→ **Brief**: The pictures do not go in the copy. Reproduce the rest of the entries exactly.

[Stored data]
((
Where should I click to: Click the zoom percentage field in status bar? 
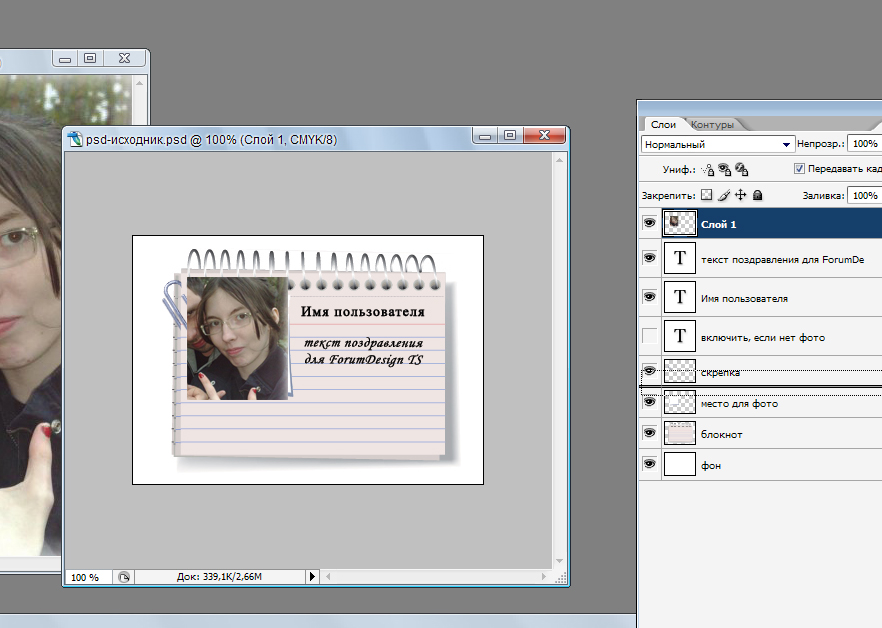coord(86,577)
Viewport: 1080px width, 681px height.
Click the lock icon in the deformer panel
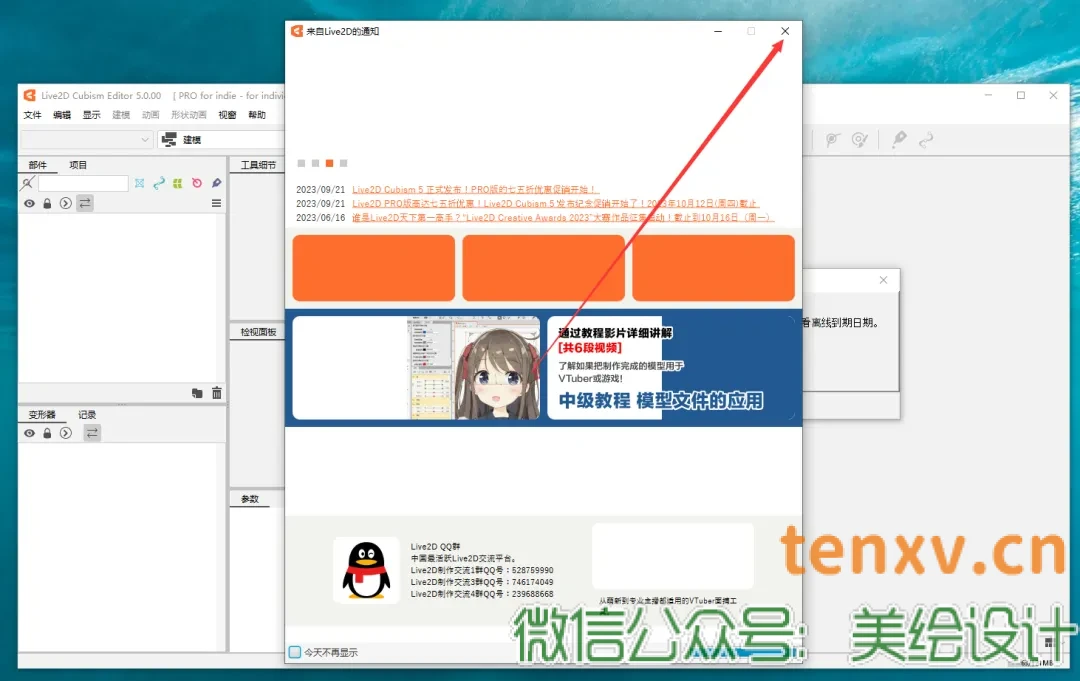[x=47, y=433]
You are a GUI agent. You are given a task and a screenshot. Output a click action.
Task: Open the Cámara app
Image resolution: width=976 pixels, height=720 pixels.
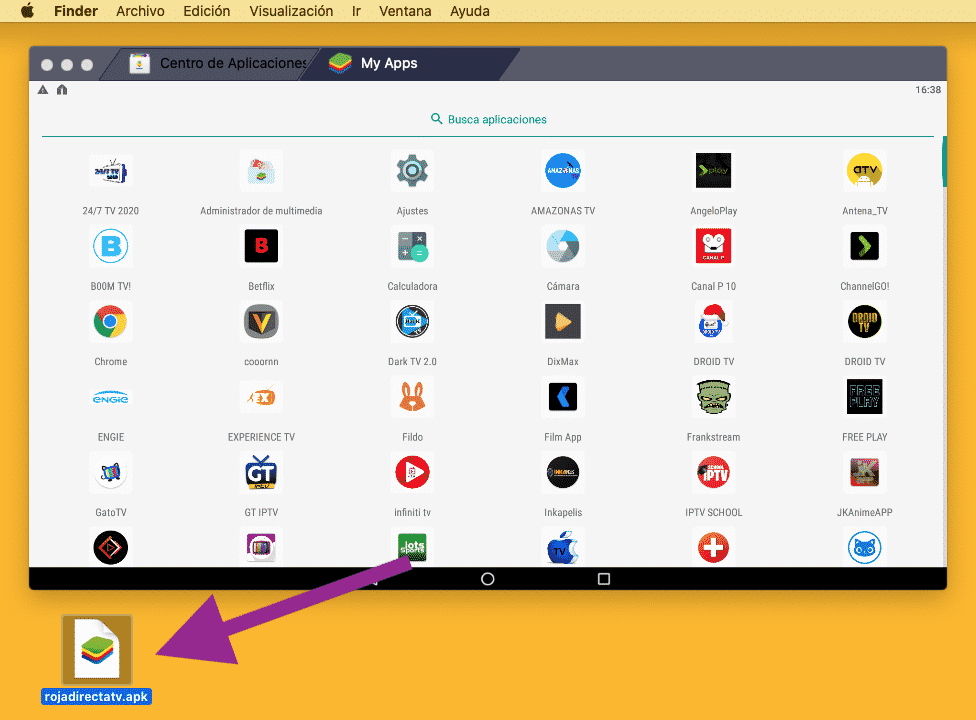[562, 246]
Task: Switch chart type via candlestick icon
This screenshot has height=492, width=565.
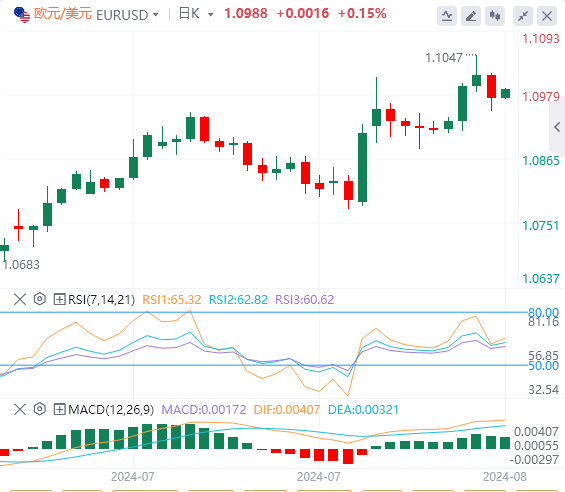Action: (x=495, y=16)
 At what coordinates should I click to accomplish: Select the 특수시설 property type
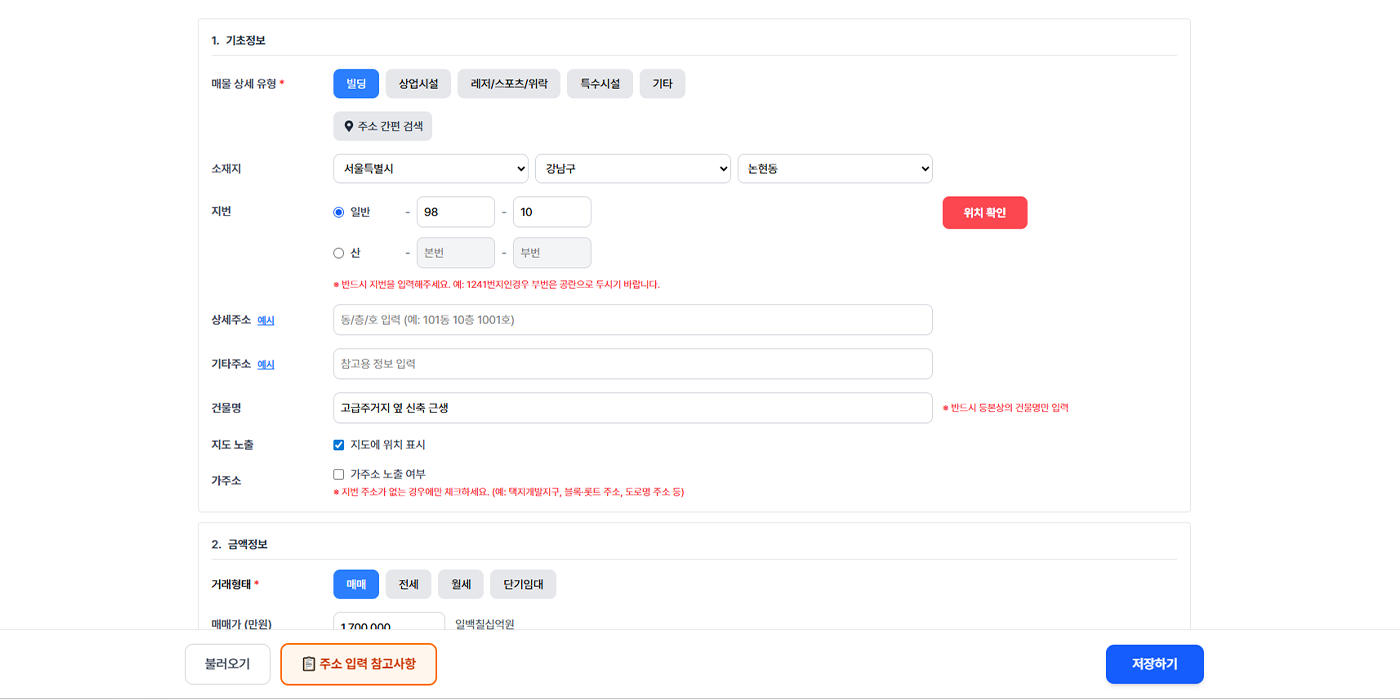[x=600, y=84]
))
→ **Your response**:
Where should I click to: Click the zoom percentage field in status bar? 
coord(86,577)
Viewport: 1080px width, 681px height.
Click the lock icon in the deformer panel
[x=47, y=433]
You are a GUI agent. You are given a task and a screenshot. Output a click action.
Task: Open the Cámara app
Image resolution: width=976 pixels, height=720 pixels.
[562, 246]
Task: Switch chart type via candlestick icon
This screenshot has height=492, width=565.
Action: (x=495, y=16)
 At what coordinates should I click to accomplish: Select the 특수시설 property type
[x=600, y=84]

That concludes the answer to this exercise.